▶ [RECORDS PROVIDED]:
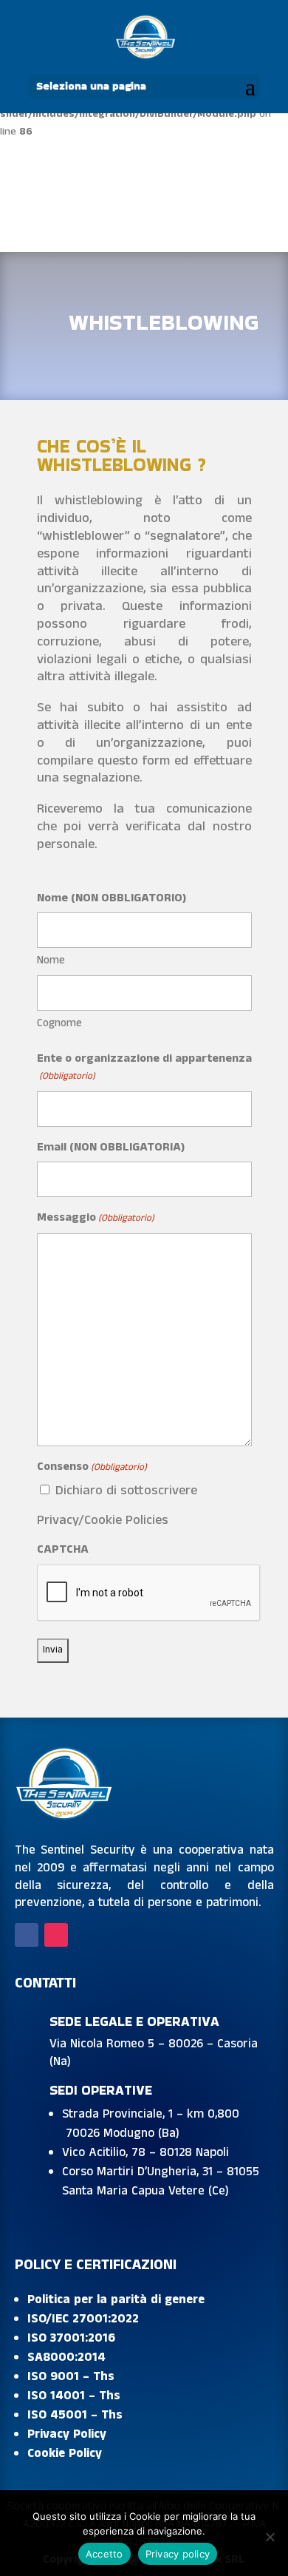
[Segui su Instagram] (56, 1935)
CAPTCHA (63, 1549)
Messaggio (95, 1217)
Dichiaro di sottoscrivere (126, 1490)
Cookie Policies (126, 1520)
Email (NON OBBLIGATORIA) (111, 1147)
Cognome (59, 1023)
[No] (269, 2536)
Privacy (57, 1520)
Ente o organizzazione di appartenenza (144, 1066)
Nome (51, 960)
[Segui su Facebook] (26, 1935)
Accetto (104, 2554)
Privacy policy (177, 2554)
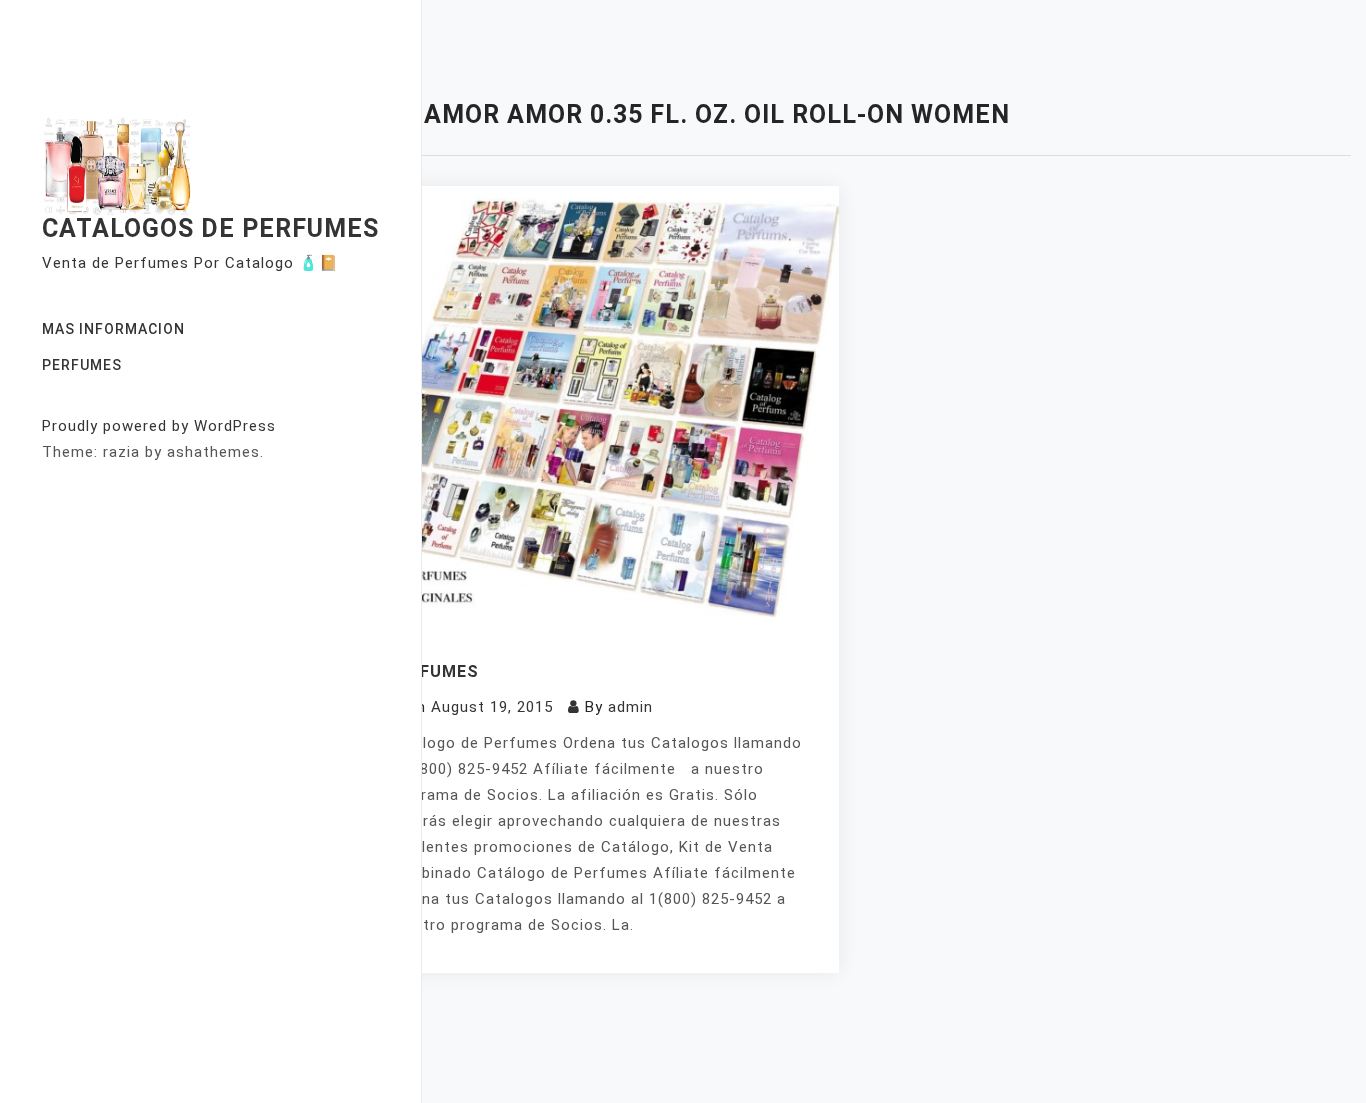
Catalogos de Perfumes (210, 228)
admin (630, 707)
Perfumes (82, 365)
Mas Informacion (113, 329)
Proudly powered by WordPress (159, 426)
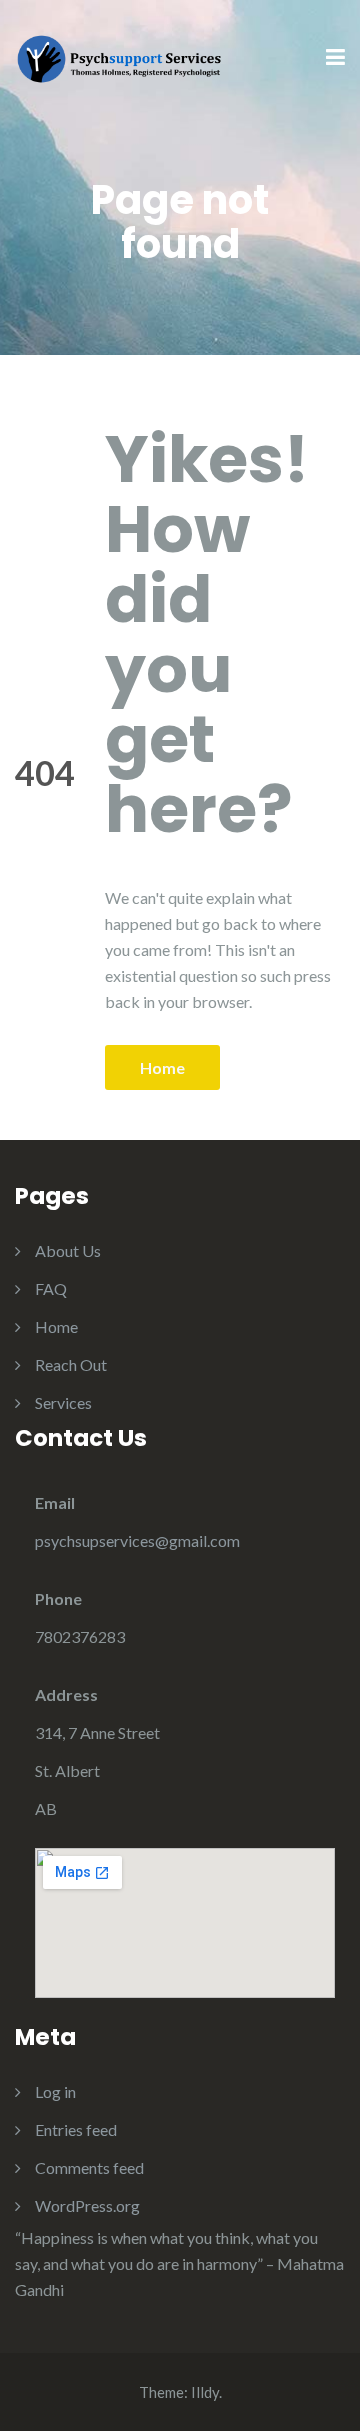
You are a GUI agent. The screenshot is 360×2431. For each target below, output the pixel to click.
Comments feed (89, 2167)
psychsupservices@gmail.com (137, 1540)
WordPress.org (87, 2205)
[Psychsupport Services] (120, 56)
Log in (55, 2091)
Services (63, 1402)
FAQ (51, 1288)
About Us (68, 1250)
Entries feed (76, 2129)
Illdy (205, 2392)
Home (162, 1067)
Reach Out (71, 1364)
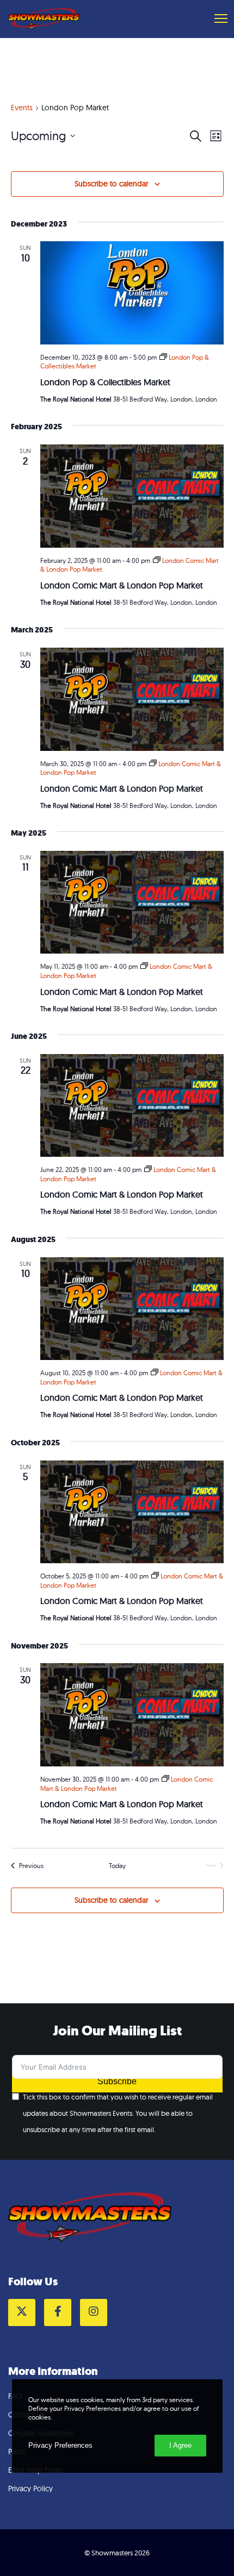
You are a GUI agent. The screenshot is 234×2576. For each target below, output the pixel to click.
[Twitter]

▶ [REQUIRED WORK]:
Pictures aside, retype all of the entries word for word.

▶ [YOUR SOLUTION]:
[Segui su Instagram] (56, 1935)
CAPTCHA (63, 1549)
Messaggio (95, 1217)
Dichiaro di sottoscrivere (126, 1490)
Cookie Policies (126, 1520)
Email (NON OBBLIGATORIA) (111, 1147)
Cognome (59, 1023)
[No] (269, 2536)
Privacy (57, 1520)
Ente o organizzazione di appartenenza (144, 1066)
Nome (51, 960)
[Segui su Facebook] (26, 1935)
Accetto (104, 2554)
Privacy policy (177, 2554)
Catalogos de Perfumes (210, 228)
admin (630, 707)
Perfumes (82, 365)
Mas Informacion (113, 329)
Proudly powered by WordPress (159, 426)
You are a GUI agent. The screenshot is 360×2431. For each target below, output the pixel to click.
Comments feed (89, 2167)
psychsupservices@gmail.com (137, 1540)
WordPress.org (87, 2205)
[Psychsupport Services] (120, 56)
Log in (55, 2091)
Services (63, 1402)
FAQ (51, 1288)
About Us (68, 1250)
Entries feed (76, 2129)
Illdy (205, 2392)
Home (162, 1067)
Reach Out (71, 1364)
You are a GUI agent. The screenshot is 234×2576. For each target below, output the pixel to click.
[Twitter]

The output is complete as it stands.